Diese Freunde sind sich ihrer eigenen Unvollkommenheit bewusst und haben selbst die Freundschaft schätzen gelernt. Sie fühlen sich in Freundschaft verbunden, in guten wie in schlechten Zeiten. Ihre Gegenwart, ihr Interesse, ihr Wohlwollen und ihre Herzlichkeit sind wie Balsam auf die verwundete Seele. Und mit ihnen auch Erfolg, Freude und Lachen zu teilen ist zutiefst angenehm.
Diese Freundinnen und Freunde sind nicht auf den eigenen Vorteil aus und haben auch keine versteckten Absichten. Sie genießen die Unterschiedlichkeit, die Beidseitigkeit, die Vertrautheit, den ehrlichen Meinungs- und Gedankenaustausch und die menschliche Ergänzung. Sie lernen voneinander und halten zusammen, egal wann und wie.

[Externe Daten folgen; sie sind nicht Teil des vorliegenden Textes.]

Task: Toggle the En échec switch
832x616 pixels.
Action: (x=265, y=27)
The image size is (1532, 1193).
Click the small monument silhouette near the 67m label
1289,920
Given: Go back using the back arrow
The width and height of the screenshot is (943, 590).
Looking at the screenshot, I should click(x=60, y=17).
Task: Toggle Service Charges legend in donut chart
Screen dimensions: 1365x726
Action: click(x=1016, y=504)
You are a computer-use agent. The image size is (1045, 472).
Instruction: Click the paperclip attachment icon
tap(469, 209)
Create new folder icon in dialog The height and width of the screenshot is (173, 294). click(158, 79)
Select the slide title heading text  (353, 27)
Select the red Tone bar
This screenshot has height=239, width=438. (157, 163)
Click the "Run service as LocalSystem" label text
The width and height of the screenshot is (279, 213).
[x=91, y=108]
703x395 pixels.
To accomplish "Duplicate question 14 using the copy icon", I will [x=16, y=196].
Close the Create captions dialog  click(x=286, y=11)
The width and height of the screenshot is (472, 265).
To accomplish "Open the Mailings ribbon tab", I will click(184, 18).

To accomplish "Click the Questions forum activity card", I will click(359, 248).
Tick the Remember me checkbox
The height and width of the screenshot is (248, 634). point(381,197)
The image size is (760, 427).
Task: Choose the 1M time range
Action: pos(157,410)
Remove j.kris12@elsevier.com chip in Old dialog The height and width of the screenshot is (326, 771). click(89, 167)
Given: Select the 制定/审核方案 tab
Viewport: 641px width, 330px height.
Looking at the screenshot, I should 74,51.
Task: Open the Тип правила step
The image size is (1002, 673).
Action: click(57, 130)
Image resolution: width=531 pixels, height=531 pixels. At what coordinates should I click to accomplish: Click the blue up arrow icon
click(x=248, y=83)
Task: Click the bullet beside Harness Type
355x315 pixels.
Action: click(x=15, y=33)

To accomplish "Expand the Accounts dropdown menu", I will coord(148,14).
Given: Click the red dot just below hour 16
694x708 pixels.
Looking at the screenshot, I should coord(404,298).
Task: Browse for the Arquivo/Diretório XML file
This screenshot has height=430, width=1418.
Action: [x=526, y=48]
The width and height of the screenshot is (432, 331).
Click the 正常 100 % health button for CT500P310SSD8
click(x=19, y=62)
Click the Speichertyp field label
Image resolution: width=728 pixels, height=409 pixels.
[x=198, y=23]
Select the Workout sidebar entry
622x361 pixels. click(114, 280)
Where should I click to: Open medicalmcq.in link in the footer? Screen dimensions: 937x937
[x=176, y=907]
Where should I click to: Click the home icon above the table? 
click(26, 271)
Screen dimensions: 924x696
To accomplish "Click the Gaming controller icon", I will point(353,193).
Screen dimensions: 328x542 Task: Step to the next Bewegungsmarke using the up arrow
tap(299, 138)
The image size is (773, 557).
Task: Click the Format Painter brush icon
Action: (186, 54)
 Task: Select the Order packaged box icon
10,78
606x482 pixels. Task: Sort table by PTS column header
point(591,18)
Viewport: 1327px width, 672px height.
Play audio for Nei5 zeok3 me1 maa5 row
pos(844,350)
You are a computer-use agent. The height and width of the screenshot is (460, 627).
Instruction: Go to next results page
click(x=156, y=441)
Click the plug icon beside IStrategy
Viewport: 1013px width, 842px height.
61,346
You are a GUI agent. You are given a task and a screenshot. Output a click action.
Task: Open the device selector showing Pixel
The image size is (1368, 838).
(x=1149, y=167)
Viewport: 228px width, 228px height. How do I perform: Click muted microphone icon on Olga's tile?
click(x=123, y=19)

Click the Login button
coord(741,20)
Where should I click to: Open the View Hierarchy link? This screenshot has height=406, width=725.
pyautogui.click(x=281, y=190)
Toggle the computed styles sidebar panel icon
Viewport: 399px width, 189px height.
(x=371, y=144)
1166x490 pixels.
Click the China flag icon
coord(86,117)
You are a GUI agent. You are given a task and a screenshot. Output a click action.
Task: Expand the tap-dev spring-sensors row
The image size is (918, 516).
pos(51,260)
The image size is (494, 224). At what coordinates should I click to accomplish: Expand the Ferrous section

Und sie haben den besonderen Vorteil, dass sie die Stärken und Schwächen des anderen kennen und dessen Schwierigkeiten ohne trübende Emotion klarer erkennen.
Freunde teilen ihr Leben und Erleben vertrauensvoll miteinander. Sie nehmen Anteil aneinander. Und weil ihre Beziehung wertfrei und absichtslos ist, begegnen sie sich freundlich, freundschaftlich, freudvoll. Sie genießen ihr Kennen und finden auch nach längerer Zeit der Trennung wieder schnell wieder zusammen. Sie sind erquickende Lebensbegleiter.
Schlechte partnerschaftliche Beziehungen, Lebensgemeinschaft oder Ehen stellen oft den gegenseitigen Nutzen in den Vordergrund und betrachten argwöhnisch ihre selbstbezogene Vorteile im Hintergrund. In ihnen sehen sich die Partner nicht realistisch, sondern sie sind entweder von Verliebtheit, körperlichen Reizen oder Sexualität oder von ihren eigenen Wünschen, Vorstellungen und Erwartungen geblendet. Daher sollte jeder ernsthaften Verbindung eine wahre Freundschaft vorausgehen.
Viele der hier genannten positiven Aspekte von Freundschaft finden sich in der Bibel im Begriff der Nächstenliebe wieder. Das hat einen guten Grund: Als Christen sind wir Mitglieder in Gottes Familie. Gott ist unser gemeinsamer Vater. Wir sind seine Kinder. Unsere Nächsten und Mitmenschen sind unsere Brüder und Schwestern. Wir gehen gemeinsam durch das Leben.
Bei den Goten und Germanen war ein Freund ein Sippenangehöriger, ein Verwandter und somit ein Liebenswerter.
Durch Jesus sind wir Blutsbrüder und Blutsschwestern, durch sein Blut miteinander verbunden. Jesus nennt uns in Joh 15,14-15 Freunde:
Und ihr seid meine Freunde, wenn ihr tut, was ich euch aufgetragen habe. Ich nenne euch nicht mehr Knechte; denn einem Knecht sagt der Herr nicht, was er vorhat. Ihr aber seid meine Freunde; denn ich habe euch alles anvertraut.
Einen besseren Freund als Jesus kann man nicht haben. Auf ihn kann man felsenfest bauen.
Der Leitvers dieses Dankschreibens ist:
Ein Freund liebt allezeit, und ein Bruder wird für die Not geboren. (Spr 17,17)
Ja, gute Freunde und Freundinnen, wie auch gute Geschwister, zeichnen sich dadurch aus, dass sie allezeit lieben und für die Not des anderen geboren wurden. Sie gehen gemeinsam durchs Leben und brauchen die gegenseitige Unterstützung, denn niemand ist vollkommen.
Wir sind Erben auch der Fehler unserer Eltern und ihrer Erziehung. Und, wir sind oft falsch ausgerichtet durch unser Wollen, unsere Erfahrungen und Verletzungen. Wir sind begrenzt durch unsere subjektive Wahrnehmung und zeitliche Kurzsichtigkeit.
So danke ich allen Freundinnen und Freunden, die mich um meiner selbst willen mögen und deren Sein und Wesen auch ich lieben und schätzen und ehren darf.